On sait depuis « Le post-exotisme en dix leçons, leçon onze » d’Antoine Volodine, en 1998, que Lutz Bassmann est certainement le plus affûté des hétéronymes disponibles lorsqu’il s’agit de rendre compte de l’enfermement et des rêves vécus entre le reste de vie et la mort « véritable ». Publié presque au même moment que « Haïkus de prison », en 2008, « Avec les moines-soldats » se penche peut-être sur un autre no man’s land bien particulier de l’immense saga des vaincus et de la révolution perdue qu’entonne le post-exotisme sur bon nombre de tons possibles : celui qui concerne les derniers combattants valides d’un égalitarisme battu, combattants qui se heurtent désormais, plutôt qu’à la haine des premiers (longs) temps de la part de leurs adversaires, à l’indifférence des ruines et à celle des puissants définitivement triomphants – et qui ne peuvent désormais que colmater les lambeaux blessés de leur impuissance et de leur écrasement, réduits aux secrètes explorations oniriques et chamaniques.

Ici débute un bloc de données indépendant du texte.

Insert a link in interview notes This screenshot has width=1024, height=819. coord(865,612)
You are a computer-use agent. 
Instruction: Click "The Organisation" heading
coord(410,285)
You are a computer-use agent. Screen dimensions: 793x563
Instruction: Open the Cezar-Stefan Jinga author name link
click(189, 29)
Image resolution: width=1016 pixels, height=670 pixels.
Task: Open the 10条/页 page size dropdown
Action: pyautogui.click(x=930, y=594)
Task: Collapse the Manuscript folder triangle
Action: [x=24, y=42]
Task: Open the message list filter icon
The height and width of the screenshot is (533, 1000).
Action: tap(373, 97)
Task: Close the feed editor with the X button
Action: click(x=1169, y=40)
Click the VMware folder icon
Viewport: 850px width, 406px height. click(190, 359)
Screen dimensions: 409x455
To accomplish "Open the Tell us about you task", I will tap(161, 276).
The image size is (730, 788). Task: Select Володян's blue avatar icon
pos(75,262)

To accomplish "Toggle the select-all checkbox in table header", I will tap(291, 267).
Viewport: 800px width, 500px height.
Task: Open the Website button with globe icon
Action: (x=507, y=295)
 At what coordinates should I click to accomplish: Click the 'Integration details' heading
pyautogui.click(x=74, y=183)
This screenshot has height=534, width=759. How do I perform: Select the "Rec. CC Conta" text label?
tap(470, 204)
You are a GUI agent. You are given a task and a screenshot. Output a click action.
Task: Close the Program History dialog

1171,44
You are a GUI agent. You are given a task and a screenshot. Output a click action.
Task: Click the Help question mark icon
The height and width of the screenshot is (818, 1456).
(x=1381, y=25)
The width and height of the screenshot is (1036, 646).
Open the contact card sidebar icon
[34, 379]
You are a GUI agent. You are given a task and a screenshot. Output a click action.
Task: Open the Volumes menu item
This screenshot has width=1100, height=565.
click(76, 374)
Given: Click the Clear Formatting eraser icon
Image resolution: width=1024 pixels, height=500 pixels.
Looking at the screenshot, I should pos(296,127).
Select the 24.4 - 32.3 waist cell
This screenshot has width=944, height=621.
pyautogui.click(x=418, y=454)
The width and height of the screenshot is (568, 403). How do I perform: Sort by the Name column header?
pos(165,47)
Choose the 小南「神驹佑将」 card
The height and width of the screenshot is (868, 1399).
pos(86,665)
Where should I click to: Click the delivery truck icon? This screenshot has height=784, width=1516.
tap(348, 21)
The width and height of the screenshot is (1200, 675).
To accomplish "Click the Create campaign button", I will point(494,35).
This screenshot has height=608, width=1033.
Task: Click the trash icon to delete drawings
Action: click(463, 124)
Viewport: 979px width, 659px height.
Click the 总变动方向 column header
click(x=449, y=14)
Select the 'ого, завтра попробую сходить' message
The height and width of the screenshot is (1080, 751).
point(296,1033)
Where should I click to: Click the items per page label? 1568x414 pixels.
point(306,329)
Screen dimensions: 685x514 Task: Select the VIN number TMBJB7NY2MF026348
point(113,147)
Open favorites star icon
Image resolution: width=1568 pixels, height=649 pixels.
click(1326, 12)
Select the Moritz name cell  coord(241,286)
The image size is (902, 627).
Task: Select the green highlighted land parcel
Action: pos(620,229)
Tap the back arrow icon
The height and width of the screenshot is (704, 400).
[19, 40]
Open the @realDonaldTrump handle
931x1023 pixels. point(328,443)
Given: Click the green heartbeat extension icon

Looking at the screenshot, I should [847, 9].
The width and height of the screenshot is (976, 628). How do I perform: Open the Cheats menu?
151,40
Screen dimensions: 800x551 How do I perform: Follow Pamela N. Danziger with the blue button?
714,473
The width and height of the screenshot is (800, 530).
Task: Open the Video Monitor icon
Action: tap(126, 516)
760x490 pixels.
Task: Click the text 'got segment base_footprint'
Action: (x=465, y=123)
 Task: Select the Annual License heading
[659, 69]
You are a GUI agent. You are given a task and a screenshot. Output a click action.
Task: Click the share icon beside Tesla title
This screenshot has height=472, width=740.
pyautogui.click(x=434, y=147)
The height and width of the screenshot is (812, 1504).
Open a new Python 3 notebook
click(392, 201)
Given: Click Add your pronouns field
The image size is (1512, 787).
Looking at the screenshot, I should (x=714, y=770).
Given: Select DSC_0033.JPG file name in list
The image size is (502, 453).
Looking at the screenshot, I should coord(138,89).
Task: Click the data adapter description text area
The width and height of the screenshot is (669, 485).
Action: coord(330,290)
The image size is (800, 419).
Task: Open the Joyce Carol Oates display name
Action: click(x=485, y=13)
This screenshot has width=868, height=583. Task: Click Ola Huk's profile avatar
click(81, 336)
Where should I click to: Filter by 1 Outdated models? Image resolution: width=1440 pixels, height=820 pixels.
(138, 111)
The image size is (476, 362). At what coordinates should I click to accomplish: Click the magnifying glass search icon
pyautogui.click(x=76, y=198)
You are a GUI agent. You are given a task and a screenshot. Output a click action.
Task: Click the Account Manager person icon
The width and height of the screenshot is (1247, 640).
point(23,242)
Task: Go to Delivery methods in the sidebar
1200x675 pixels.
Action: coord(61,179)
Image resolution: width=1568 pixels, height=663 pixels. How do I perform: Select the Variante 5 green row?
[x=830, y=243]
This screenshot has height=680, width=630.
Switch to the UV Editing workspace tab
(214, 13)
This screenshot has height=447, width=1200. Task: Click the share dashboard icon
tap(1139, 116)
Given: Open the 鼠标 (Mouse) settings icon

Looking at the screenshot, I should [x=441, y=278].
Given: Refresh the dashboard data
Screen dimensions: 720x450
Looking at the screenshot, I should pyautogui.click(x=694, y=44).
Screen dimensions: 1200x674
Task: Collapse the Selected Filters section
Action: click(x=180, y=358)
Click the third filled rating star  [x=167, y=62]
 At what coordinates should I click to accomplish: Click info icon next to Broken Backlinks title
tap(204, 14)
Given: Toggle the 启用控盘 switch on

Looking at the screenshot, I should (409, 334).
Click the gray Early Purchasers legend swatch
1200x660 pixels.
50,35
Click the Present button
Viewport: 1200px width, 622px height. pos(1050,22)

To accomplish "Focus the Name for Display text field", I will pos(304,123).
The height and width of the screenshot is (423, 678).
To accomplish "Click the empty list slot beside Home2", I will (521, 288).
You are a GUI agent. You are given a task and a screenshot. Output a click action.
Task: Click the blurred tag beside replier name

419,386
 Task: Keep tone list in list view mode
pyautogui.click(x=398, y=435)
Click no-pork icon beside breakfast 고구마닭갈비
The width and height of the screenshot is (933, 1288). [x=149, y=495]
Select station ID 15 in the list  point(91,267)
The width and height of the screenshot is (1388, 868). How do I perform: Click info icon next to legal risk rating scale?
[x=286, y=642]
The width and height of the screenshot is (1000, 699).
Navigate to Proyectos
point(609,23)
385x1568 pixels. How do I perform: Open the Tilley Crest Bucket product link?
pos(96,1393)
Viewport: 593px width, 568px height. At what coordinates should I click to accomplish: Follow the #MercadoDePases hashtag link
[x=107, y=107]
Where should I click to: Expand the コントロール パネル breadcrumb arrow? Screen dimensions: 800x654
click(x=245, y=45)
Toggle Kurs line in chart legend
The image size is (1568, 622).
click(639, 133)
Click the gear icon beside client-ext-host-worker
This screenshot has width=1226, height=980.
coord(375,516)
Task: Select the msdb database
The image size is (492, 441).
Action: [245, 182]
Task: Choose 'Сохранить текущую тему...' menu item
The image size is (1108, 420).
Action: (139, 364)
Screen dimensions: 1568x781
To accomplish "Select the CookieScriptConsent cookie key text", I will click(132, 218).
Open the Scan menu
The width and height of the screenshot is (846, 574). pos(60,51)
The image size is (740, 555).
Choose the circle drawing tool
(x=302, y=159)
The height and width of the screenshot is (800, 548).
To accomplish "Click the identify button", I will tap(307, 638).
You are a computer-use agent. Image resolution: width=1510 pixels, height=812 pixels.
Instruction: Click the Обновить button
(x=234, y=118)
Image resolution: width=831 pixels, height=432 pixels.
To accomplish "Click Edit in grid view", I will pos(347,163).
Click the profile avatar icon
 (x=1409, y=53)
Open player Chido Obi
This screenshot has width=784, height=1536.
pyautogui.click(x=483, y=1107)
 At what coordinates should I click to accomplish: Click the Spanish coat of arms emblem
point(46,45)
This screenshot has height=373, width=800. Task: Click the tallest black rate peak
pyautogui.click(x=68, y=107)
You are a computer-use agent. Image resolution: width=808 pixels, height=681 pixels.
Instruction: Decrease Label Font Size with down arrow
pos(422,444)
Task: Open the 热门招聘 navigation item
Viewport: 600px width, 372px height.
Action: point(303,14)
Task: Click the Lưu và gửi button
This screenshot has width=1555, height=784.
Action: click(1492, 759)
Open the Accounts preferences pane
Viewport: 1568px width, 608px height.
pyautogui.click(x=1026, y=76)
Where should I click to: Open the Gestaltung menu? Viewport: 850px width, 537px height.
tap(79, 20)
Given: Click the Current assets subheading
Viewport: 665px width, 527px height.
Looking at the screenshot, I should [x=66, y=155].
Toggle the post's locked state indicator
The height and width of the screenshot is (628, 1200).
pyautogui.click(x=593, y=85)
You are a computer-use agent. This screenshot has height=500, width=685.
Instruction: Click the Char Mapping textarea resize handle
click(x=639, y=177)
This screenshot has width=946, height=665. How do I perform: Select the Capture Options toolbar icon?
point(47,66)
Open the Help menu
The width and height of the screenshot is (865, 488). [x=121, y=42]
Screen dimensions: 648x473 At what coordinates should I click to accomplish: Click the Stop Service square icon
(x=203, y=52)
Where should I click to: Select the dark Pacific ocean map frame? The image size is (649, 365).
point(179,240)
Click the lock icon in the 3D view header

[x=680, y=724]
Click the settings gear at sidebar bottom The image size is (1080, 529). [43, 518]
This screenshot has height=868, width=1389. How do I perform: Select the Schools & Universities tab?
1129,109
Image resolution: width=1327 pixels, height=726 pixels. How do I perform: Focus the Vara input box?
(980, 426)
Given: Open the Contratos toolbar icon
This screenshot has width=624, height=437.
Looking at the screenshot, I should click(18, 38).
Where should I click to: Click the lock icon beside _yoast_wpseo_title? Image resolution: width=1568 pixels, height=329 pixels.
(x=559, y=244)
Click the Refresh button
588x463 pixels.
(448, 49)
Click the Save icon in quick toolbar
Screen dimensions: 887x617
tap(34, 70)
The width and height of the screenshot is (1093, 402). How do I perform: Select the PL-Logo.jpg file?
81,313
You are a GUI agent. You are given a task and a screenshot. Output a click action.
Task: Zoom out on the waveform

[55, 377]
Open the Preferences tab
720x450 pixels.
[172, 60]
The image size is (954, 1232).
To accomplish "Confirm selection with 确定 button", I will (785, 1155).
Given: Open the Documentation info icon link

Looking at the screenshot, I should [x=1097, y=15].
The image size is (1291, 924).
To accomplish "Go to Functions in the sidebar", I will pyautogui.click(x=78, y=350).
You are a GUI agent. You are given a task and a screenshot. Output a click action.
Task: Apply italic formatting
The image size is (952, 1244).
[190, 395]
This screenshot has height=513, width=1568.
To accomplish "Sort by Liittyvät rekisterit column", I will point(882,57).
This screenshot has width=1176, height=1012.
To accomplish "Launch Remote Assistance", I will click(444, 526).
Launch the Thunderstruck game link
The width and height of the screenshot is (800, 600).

Ma collègue et amie Charybde 7, dans sa superbe note de lecture (ici), dit de ces moines-soldats : « Abrutis d’hébétude, (ils) ne renoncent pas, toujours fidèles à une cause dont ils savent pourtant qu’elle est devenue sans objet, consumés par l’idéal dissous dans les défaites de l’homme. » C’est la beauté tragique de ce texte de Lutz Bassmann que de nous donner à partager cette abnégation terminale, désenchantée et fidèle, qui voit Schwahn arc-bouter ses forces pour l’exorcisme d’une maison de bord de mer, apparemment si anodine, dans lequel d’étranges rêves et cauchemars communautaires et familiaux sont pourtant peut-être tapis (et face auxquels un profond ancrage dans la vie matérielle, dans le sol et dans les herbes, et le ressort de devises à marmonner ou hurler, empruntées peut-être à la poétesse Maria Soudaïeva  de « Slogans », font figure d’armes nécessaires).  C’est cette même fidélité désespérée, avec sa part machinale, qui voit Brown revenir, insomniaque et ferroviaire, chaque fois que nécessaire, dans autant d’incarnations qu’il le faudra, accomplir son étrange mission à New Nagayane, port de pêche moribond où l’attend, abandonné et vital, le Tong Fong Hotel où quelque chose doit (peut-être) se passer. C’est encore elle qui guide Monge dans les souterrains désespérément obscurs d’un entremonde, en quête d’un univers prolétarien de secours, en compagnie d’un camarade de combat qui fut peut-être jadis un adversaire ou un traître – qui sait exactement désormais ?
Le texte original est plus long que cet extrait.